ENEM 2020 - O estigma associado às doenças mentais na sociedade brasileira

Enviada em 21/09/2023

Promulgada em 1988, a Constituição Federal da República Federativa do Brasil, em seu artigo 5.º, assegura garantias fundamentais aos brasileiros. Entretanto, o rebaixamento sofrido pelos doentes mentais apresenta-se como um grande empecilho ao pleno gozo do direito à igualdade. Sendo assim, esse indigno cenário possui como seu principal pilar a quebra do contrato social por parte do Estado, consequentemente, essa ruptura impacta negativamente a sociedade.

Nesse sentido, tal panorama ocorre pela omissão do Poder Público. De acordo com John Locke, filósofo contratualista, todos os indivíduos são dotados de direitos naturais que devem ser preservados pelo Estado, mediante o chamado contrato social. Contudo, o Ministério Público Federal – MPF – veta a tese de Locke, visto que a sua flagrante inércia perante o seu dever constitucional de fiscalização do benefício à isonomia instaura entraves, como a estigmatização dos pacientes psiquiátricos. Logo, ao prevaricar, a instituição ratifica esse periclitante obstáculo em questão no país.

Por conseguinte, concebe-se a marginalização social desses brasileiros. Segundo dados dos sites abrata.org e zenklub, embora quatro vírgula seis por cento da população mundial conviva com a depressão, parte predominante da população brasileira subestima os efeitos das doenças mentais e tripudia de seus portadores. Assim, estabelece-se uma realidade hostil e desumana, uma vez que há a diminuição da dignidade desses enfermos, esse contexto os detêm do absoluto desfrute de suas garantias jurídicas, tal como citado pelos sites. Perante o exposto, na hodiernidade, é intolerável que esse quadro nefasto continue a existir.

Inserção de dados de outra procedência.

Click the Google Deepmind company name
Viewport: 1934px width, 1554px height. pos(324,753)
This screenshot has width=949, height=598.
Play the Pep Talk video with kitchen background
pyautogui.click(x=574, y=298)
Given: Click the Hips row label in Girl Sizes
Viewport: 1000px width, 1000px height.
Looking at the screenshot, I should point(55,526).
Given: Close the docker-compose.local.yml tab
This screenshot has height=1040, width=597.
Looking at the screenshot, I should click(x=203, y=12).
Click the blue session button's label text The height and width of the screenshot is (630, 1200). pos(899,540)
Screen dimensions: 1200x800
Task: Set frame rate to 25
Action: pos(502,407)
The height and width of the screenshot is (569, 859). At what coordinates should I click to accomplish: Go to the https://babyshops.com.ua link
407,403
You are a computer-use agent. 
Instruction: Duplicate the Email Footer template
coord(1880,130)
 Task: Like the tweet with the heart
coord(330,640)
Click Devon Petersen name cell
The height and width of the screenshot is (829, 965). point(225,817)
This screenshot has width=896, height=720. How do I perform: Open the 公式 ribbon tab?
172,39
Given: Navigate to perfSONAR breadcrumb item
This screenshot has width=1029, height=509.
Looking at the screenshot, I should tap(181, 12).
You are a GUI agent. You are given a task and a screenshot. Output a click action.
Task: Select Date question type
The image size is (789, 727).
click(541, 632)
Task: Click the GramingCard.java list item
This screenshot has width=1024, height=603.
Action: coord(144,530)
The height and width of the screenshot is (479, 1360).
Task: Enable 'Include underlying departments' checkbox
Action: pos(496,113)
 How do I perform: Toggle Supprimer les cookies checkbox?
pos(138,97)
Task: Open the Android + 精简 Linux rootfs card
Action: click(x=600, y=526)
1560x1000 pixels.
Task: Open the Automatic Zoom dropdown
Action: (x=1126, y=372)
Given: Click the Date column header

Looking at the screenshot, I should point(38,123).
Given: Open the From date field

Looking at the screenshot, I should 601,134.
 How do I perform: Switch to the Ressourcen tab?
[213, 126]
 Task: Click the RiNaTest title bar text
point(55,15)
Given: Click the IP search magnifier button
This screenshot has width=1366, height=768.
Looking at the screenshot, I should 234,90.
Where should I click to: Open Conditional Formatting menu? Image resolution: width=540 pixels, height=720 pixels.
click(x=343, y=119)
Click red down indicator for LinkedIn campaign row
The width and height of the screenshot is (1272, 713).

Em suma, acerca desse embaraço, é urgente a atuação estatal. Dessarte, o Procurador-Geral da República, em razão de ser o mandatário à frente do MPF, deve promover a reestruturação da equipe de subprocuradores pertencentes à câmara de direitos sociais, por meio da substituição dos atuais membros. Desse modo, a fim de restabelecer o papel institucional de supervisão quanto à prática das leis, paralelamente, isso anulará os efeitos da inação pública. Portanto, com a efetivação dessas ações, os enfermos mentais desfrutarão plenamente dos direitos conferidos na Carta Magna.